Lastly, I don't get the "experience" thing. She has one more term than Obama and little more in the way of accomplishments. Where has she dealt with "crisis"? How does serving on the Arms Services Committee qualify as "crisis"? Get it? I knew you would.

So no, I don't feel as if I'm turning my back on my gender by not voting for her. I'm still in this to vote for the person I feel is best for the job. And from what I've seen in this campaign (and with the lack of compelling network tv, that's more viewing than I care to admit), I just don't think that's Hillary Clinton.

Where the hell is spring?

I've officially changed the season to spring. I've had enough with shoveling, heating the apartment and lamenting winter.
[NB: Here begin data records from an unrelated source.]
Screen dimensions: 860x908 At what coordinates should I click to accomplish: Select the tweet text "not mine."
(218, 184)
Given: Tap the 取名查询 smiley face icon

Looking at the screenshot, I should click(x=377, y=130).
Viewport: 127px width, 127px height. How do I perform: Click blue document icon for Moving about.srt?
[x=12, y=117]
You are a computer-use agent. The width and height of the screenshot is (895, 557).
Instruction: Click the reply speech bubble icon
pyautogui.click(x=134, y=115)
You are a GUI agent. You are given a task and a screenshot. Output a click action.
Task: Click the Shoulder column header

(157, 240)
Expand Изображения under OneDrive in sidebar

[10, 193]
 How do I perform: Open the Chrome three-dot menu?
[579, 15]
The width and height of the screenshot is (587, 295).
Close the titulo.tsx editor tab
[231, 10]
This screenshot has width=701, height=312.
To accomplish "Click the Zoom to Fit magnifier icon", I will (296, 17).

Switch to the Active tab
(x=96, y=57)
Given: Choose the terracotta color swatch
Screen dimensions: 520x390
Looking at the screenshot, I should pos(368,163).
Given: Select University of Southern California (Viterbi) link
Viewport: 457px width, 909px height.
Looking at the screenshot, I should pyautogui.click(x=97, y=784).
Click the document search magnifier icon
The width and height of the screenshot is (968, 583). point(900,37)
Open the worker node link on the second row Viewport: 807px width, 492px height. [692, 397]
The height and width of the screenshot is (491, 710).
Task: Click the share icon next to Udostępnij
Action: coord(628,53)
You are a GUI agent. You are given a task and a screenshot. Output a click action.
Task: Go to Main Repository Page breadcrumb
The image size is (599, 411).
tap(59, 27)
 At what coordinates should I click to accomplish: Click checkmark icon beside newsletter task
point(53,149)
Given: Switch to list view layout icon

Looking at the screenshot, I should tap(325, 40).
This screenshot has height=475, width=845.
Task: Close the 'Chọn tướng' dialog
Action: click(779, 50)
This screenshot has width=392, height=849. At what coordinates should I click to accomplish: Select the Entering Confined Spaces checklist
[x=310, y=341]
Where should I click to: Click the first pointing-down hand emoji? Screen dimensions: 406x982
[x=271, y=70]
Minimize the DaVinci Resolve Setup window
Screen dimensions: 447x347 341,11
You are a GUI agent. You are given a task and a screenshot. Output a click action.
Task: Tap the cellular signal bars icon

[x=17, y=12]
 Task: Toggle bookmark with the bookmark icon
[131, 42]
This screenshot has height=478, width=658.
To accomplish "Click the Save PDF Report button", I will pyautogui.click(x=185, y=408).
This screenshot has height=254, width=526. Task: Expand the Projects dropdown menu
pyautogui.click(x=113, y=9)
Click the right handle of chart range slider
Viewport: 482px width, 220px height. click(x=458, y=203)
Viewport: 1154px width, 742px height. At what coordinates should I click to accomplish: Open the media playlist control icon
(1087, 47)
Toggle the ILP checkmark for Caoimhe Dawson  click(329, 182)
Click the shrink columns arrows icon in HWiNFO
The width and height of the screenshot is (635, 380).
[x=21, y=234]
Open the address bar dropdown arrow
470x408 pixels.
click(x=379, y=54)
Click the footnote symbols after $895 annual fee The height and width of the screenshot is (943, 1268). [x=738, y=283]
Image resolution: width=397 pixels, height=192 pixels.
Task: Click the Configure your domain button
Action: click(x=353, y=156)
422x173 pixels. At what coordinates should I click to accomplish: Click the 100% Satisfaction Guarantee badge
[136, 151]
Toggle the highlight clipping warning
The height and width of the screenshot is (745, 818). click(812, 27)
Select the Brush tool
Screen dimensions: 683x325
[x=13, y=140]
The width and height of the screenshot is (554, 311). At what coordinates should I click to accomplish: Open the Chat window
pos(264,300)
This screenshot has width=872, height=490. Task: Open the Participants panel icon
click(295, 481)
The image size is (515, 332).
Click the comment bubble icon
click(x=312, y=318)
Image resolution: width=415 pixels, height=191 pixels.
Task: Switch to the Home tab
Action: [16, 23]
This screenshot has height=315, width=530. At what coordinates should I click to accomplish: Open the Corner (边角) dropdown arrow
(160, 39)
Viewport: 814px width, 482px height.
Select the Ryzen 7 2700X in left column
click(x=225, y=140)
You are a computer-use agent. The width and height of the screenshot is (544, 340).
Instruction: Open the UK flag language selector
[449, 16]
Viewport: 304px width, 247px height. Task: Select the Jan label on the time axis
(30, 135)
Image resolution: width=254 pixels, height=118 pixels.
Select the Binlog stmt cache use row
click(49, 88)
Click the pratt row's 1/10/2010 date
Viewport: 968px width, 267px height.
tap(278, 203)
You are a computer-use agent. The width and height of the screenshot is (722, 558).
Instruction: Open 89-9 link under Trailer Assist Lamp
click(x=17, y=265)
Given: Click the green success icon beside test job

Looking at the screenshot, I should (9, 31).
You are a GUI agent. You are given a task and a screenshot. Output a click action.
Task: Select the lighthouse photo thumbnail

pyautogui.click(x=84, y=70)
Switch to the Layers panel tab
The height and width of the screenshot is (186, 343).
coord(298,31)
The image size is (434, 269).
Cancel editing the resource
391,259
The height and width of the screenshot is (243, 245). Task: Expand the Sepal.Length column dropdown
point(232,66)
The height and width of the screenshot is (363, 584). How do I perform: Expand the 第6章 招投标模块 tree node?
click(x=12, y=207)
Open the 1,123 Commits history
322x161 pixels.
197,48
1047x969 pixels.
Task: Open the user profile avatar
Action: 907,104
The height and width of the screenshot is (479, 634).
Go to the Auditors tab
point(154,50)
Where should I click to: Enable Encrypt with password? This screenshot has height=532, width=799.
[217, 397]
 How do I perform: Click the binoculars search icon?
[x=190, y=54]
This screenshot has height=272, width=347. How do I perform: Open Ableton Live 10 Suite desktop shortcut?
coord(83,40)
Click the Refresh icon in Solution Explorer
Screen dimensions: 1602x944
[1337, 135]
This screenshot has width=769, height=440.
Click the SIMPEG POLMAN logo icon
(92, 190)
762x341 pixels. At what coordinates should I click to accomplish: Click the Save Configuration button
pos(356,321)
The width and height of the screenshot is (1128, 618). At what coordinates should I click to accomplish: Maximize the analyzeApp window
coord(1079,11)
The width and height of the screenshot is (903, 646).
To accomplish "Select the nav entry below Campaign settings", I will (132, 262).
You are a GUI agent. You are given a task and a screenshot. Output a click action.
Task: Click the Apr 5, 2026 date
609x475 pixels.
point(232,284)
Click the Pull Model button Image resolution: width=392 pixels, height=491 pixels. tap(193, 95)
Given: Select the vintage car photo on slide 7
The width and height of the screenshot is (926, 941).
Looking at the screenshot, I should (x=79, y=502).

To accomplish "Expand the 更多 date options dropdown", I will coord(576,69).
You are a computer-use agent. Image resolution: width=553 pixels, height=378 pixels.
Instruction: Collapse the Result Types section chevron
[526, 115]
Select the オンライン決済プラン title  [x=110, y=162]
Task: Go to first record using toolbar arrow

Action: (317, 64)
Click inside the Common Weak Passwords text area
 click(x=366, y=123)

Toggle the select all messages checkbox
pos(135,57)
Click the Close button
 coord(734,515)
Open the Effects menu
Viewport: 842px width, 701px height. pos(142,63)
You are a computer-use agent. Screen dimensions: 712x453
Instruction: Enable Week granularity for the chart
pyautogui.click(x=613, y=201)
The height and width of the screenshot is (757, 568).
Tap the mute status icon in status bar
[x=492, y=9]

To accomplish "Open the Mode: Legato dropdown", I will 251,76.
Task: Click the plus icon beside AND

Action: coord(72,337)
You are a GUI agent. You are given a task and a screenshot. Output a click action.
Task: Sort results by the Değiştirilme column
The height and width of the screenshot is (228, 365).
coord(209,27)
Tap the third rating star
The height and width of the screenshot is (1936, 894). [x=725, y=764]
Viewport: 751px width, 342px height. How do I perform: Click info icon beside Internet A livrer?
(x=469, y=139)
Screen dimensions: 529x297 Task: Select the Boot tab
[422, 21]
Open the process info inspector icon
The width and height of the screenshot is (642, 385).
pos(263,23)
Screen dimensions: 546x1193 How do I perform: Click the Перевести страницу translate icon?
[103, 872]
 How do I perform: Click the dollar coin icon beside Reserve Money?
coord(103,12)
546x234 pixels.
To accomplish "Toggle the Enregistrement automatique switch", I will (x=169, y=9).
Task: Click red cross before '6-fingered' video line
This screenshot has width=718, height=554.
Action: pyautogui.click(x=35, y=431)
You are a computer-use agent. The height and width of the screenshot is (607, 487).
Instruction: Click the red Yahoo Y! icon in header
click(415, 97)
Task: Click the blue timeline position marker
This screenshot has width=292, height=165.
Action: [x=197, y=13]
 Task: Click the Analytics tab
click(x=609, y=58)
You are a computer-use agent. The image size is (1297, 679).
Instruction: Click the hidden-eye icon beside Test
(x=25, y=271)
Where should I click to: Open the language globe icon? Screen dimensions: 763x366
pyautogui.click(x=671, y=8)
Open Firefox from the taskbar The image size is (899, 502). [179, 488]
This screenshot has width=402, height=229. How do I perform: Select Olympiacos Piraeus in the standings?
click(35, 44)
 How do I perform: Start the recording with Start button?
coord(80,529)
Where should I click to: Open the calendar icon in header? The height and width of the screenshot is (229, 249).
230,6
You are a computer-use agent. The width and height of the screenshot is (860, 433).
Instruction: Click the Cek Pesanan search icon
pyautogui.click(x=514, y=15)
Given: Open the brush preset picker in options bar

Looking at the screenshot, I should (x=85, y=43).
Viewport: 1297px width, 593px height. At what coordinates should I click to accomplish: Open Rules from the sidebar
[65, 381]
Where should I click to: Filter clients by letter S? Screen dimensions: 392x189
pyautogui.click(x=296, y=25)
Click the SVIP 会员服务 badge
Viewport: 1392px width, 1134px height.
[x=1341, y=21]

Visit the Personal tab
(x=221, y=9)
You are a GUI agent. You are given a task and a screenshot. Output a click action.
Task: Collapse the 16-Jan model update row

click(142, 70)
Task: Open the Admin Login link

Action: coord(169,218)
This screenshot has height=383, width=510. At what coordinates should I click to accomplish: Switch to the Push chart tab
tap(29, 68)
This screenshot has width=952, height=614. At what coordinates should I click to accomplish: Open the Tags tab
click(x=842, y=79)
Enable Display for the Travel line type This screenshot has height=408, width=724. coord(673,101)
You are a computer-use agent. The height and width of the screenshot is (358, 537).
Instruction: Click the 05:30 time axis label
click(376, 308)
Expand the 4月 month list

This coming weekend we "spring ahead" with the time change, which means it'll be pitch black (again) when I wake up at 6 a.m., but lighter at night as I head to the gym.

So today I bought daffodils which are wrapped up tight as if they too are in denial about this whole winter thing lingering on. I'm wearing a cotton sweater and lighter jacket today, as if I actually believe the weatherman when he says it'll be 50 by lunch. I can only hope that for once, he is accurate. Otherwise, it'll be a chilly day for me all the way around. But for the sand and salt pileups on the side of the roads, and the cavernous potholes, is outdoor biking season finally approaching?

(Trip countdown alert Dear Sister, don't read this) So we are now 44 days away from April in Paris (and Vienna) and we have booked the airport shuttles and nailed down a comfortable (with room still left) itinerary in Paris. The problem is how we sort out our activities with a mere 29 hours in Vienna. I figure we'll be at our hotel at noon on Tuesday and leaving for the airport around 5:00 p.m. on Wednesday. Our To Do list is longer than I anticipated and may require some tweaking to get it down to manageable but not utterly exhausting. The goal is not to have to return to Vienna. Ever. But I said that once before.